10 We notice that your site, “Power PostGreSQL” don’t receive any article for long time. In the same time, we notice that site have a new layout. Can we expect new features for next months?

By the time this article is published, I expect that all of my talks from the last year of conferences will be up on PowerPostgreSQL. I’m blogging on ITToolBox (http://blogs.ittoolbox.com/database/soup/) instead of on PowerPostgreSQL because ITToolBox helps me reach a wider audience.

11- the idea of write a book from this stills remain?

Well, Joe and I have both found that, after submitting the first four chapters, finding the time to write a book is very, very hard. I’d estimate that the completed book would require about 800 hours more writing. Unfortunately, the only people capable of taking over the book from us are as busy as we are, so there’s no delivery date in sight.

12 PosgreSQL have been maturing some replication solutions. Do You believe that in a near future will be cluster tools for PostgreSQL, like in Oracle, DB2 and Teradata? Which dificulties this kind of project have?

Well, we already have a Teradata replacement, which is Greenplum Database. While it’s not open source, it is based on PostgreSQL and is syntax-compatible. There are lower-performance parallel-query solutions already available such as PostgresForest and Octopus.

OLTP clustering is a much, much harder problem and not one which *any* database project or company has solved satisfactorily: not Oracle, not IBM, not MySQL, not anybody. So putting any kind of a date on when any of our OLTP clustering projects will be suitable for a majority of users would be very ambitious at this point.

13 What kind of knowledge a wannabe PostgreSQL developer may have?

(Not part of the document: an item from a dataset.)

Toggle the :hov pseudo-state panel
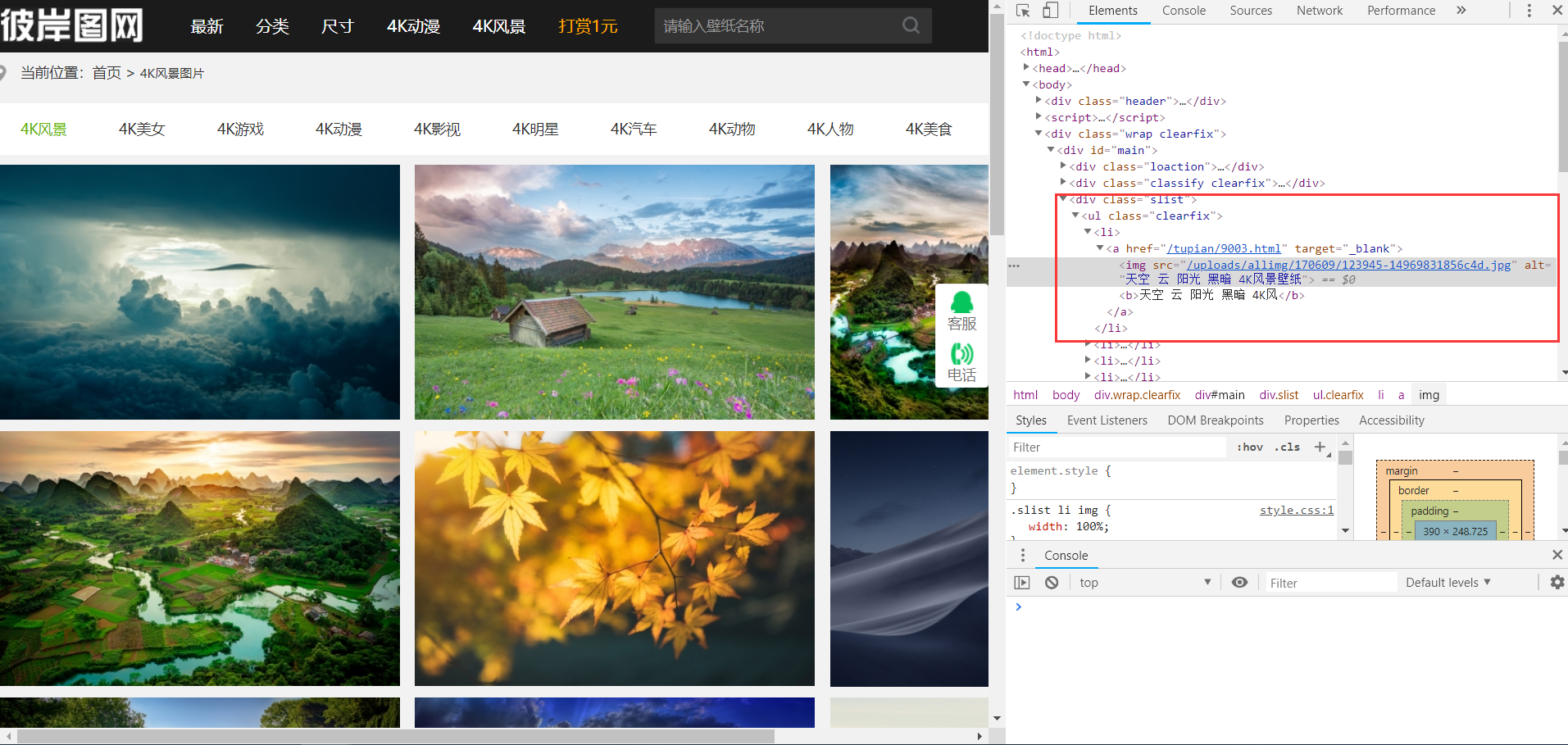The image size is (1568, 745). click(1248, 447)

For hacking PostgreSQL: some database design background and a good knowledge of C programming. For add-in projects on pgFoundry you can use whatever programming language you like. More importantly, you need to have some humility about your code and a desire to work with a community of hackers and learn how the project does things; a programmer who thinks that they are smarter than everyone else will not be very successful.

14 What features You imagine we have implemented in PostgreSQL until 2012

Heck, I couldn’t tell you what we’ll have in 2009, let alone 2012. The project moves very, very fast. We do a major release every year and it’s hard to see accurately more than one release ahead, if that.

First, I can tell you some of the stuff I’m working on at Sun. This includes a second generation of pgMigrator which will make for easy update-in-place for later versions of PostgreSQL (pgMigrator, contributed by EnterpriseDB, currently handles only 8.1 to 8.2). We’re working on that with the programmers from Greenplum. Second, I’ll be working on autotuning/auto-configuration tools to help users get good PostgreSQL peformance without having to be expert DBAs. That’s liable to be a long-term project which will eventually link into our new DTrace probes. Finally, we’ve been sponsoring Dave Cramer’s work on performance improvements to the JDBC driver, which has had some really gratifying results.

In the medium run, here’s a some things I’m relatively sure we’ll get in the next three versions or so, because there’s people actively working on them:

  • Update-in-place optimizations which enhance OLTP performance from 30% to 200%.
  • More SQL99 and SQL03 features, like WITH RECURSIVE, ROLLUP and RANK.
  • Polished external tables interfaces (possibly SQL/MED compliant), both for other PostgreSQL servers/versions and for other DBMSes.
  • More exotic datatypes, especially more powerful SQL:XML features, and probably biology types as well.
  • Yet more query optimizer improvements.
  • The elimination of vaccuum. I’m not sure how we’re going to do it, but we must.
  • Both asyncronous and syncronous multi-master replication, from different projects.